⛓️gzp
Multi-threaded encoding and decoding.
Why?
This crate provides a near drop in replacement for Write
that has will compress chunks of data in parallel and write
to an underlying writer in the same order that the bytes were handed to the writer. This allows for much faster
compression of data.
Additionally, this provides multi-threaded decompressors for Mgzip and BGZF formats.
Supported Encodings:
- Gzip via flate2
- Zlib via flate2
- Raw Deflate via flate2
- Snappy via rust-snappy
- BGZF block compression format limited to 64 Kb blocks
- Mgzip block compression format with no block size limit
Usage / Features
By default gzp
has the deflate_default
and libdeflate
features enabled which brings in the best performing zlib
implementation as the backend for flate2
as well as libdeflater
for the block gzip formats.
Examples
- Deflate default
[dependencies]
gzp = { version = "*" }
- Rust backend, this means that the
Zlib
format will not be available.
[dependencies]
gzp = { version = "*", default-features = false, features = ["deflate_rust"] }
- Snap only
[dependencies]
gzp = { version = "*", default-features = false, features = ["snap_default"] }
Note: if you are running into compilation issues with libdeflate and the i686-pc-windows-msvc
target, please see this issue for workarounds.
Examples
Simple example
use std::{env, fs::File, io::Write};
use gzp::{deflate::Gzip, ZBuilder, ZWriter};
fn main() {
let mut writer = vec![];
// ZBuilder will return a trait object that transparent over `ParZ` or `SyncZ`
let mut parz = ZBuilder::<Gzip, _>::new()
.num_threads(0)
.from_writer(writer);
parz.write_all(b"This is a first test line\n").unwrap();
parz.write_all(b"This is a second test line\n").unwrap();
parz.finish().unwrap();
}
An updated version of pgz.
use gzp::{
ZWriter,
deflate::Mgzip,
par::{compress::{ParCompress, ParCompressBuilder}}
};
use std::io::{Read, Write};
fn main() {
let chunksize = 64 * (1 << 10) * 2;
let stdout = std::io::stdout();
let mut writer: ParCompress<Mgzip> = ParCompressBuilder::new().from_writer(stdout);
let stdin = std::io::stdin();
let mut stdin = stdin.lock();
let mut buffer = Vec::with_capacity(chunksize);
loop {
let mut limit = (&mut stdin).take(chunksize as u64);
limit.read_to_end(&mut buffer).unwrap();
if buffer.is_empty() {
break;
}
writer.write_all(&buffer).unwrap();
buffer.clear();
}
writer.finish().unwrap();
}
Same thing but using Snappy instead.
use gzp::{parz::{ParZ, ParZBuilder}, snap::Snap};
use std::io::{Read, Write};
fn main() {
let chunksize = 64 * (1 << 10) * 2;
let stdout = std::io::stdout();
let mut writer: ParZ<Snap> = ParZBuilder::new().from_writer(stdout);
let stdin = std::io::stdin();
let mut stdin = stdin.lock();
let mut buffer = Vec::with_capacity(chunksize);
loop {
let mut limit = (&mut stdin).take(chunksize as u64);
limit.read_to_end(&mut buffer).unwrap();
if buffer.is_empty() {
break;
}
writer.write_all(&buffer).unwrap();
buffer.clear();
}
writer.finish().unwrap();
}
Acknowledgements
- Many of the ideas for this crate were directly inspired by
pigz
, including implementation details for some functions.
Contributing
PRs are very welcome! Please run tests locally and ensure they are passing. May tests are ignored in CI because the CI instances don't have enough threads to test them / are too slow.

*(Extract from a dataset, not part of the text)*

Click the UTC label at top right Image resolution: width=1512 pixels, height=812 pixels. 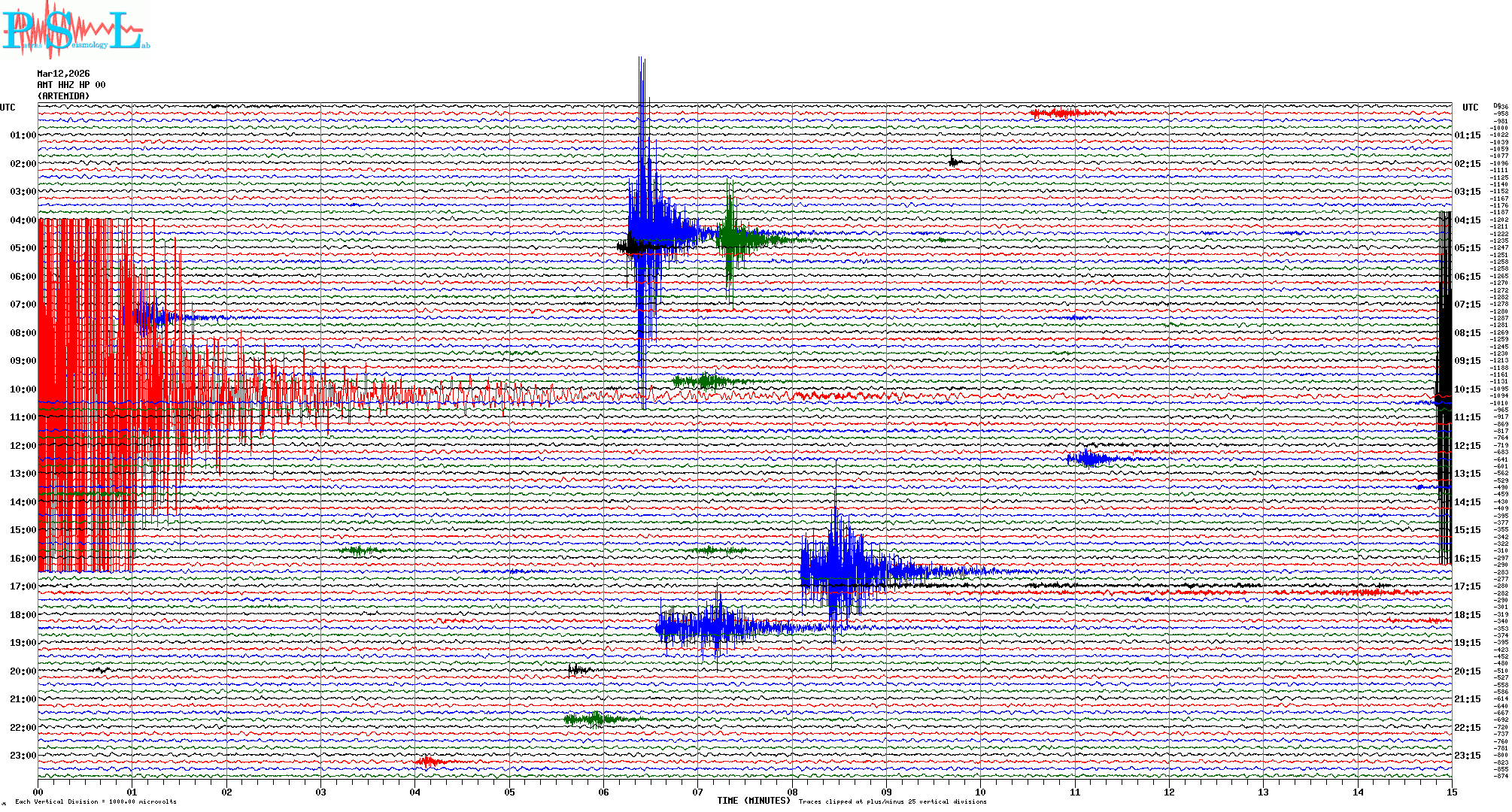point(1470,108)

cargo test --all-features && cargo test --all-features -- --ignored
Note that tests will take 30-60s.
Future todos
- Pull in an adler crate to replace zlib impl (need one that can combine values, probably implement COMB from pigz).
- Add more metadata to the headers
- Return an auto-generated index for BGZF / Mgzip formats
- Try with https://docs.rs/lzzzz/0.8.0/lzzzz/lz4_hc/fn.compress.html
Benchmarks
All benchmarks were run on the file in ./bench-data/shakespeare.txt
catted together 100 times which creates a rough
550Mb file.
The primary benchmark takeaway is that compression time decreases proportionately to the number of threads used.